PROVIDED RECORDS =
*** Begin section ***
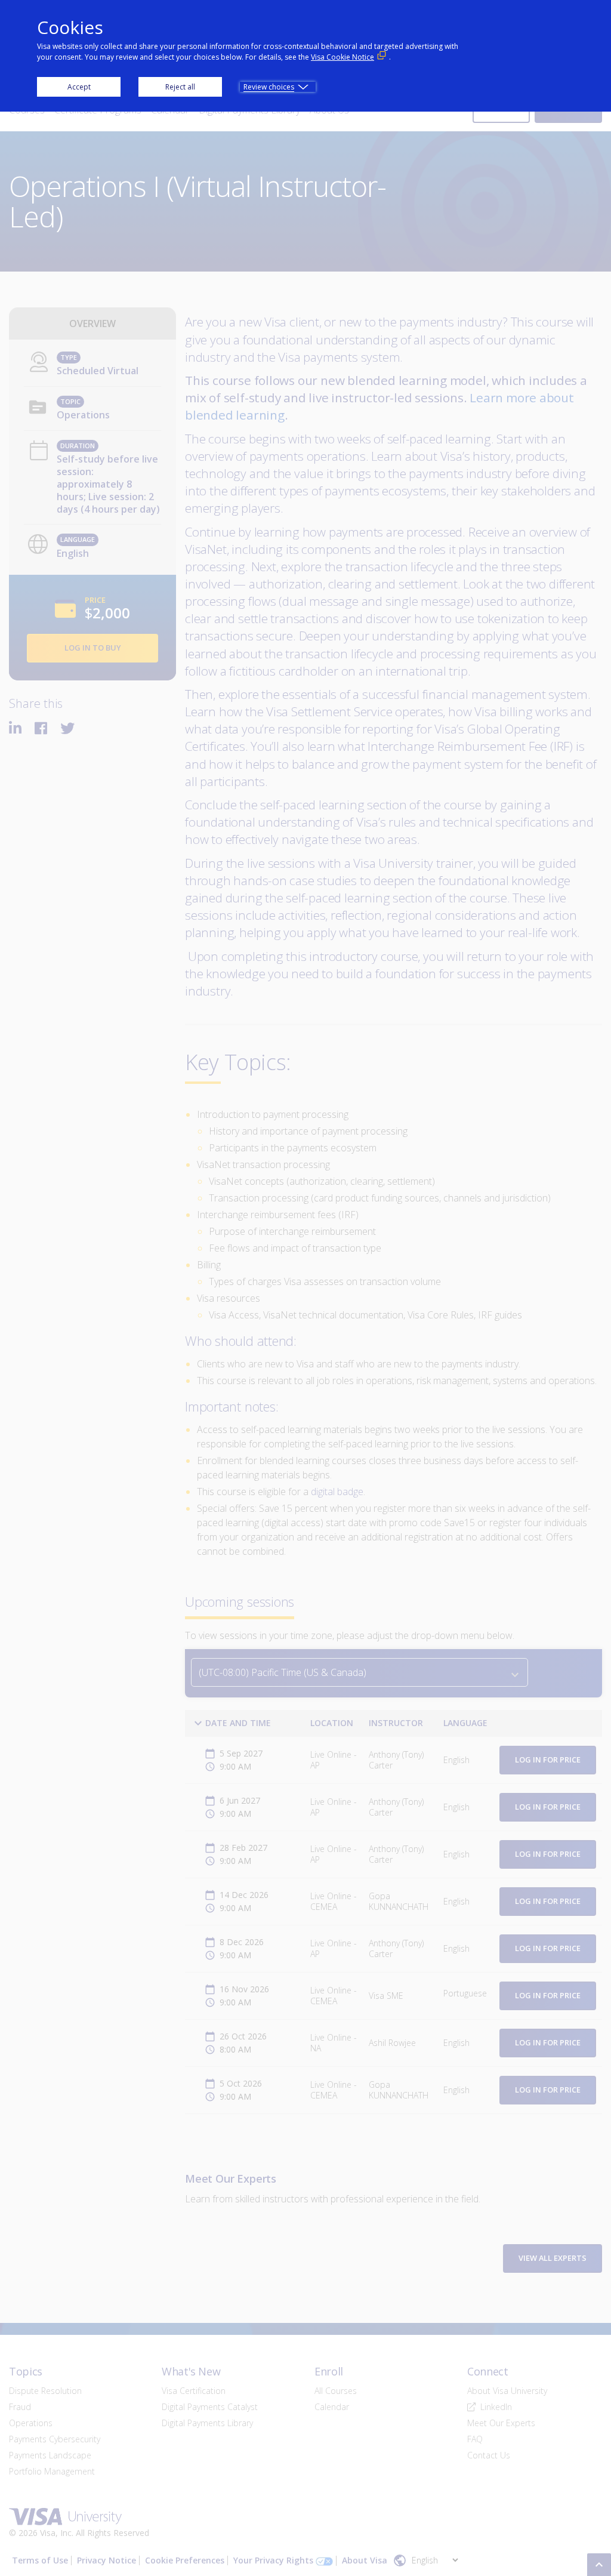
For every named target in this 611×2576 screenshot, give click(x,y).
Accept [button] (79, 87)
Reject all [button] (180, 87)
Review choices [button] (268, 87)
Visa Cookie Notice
*** End section ***
WHAT THE TASK ASKS = Write out exactly the lines from the line containing "Reject all [button] (180, 87)" to the end of the listing above, both included, and nothing else.

SOLUTION TO THE EXERCISE =
Reject all [button] (180, 87)
Review choices [button] (268, 87)
Visa Cookie Notice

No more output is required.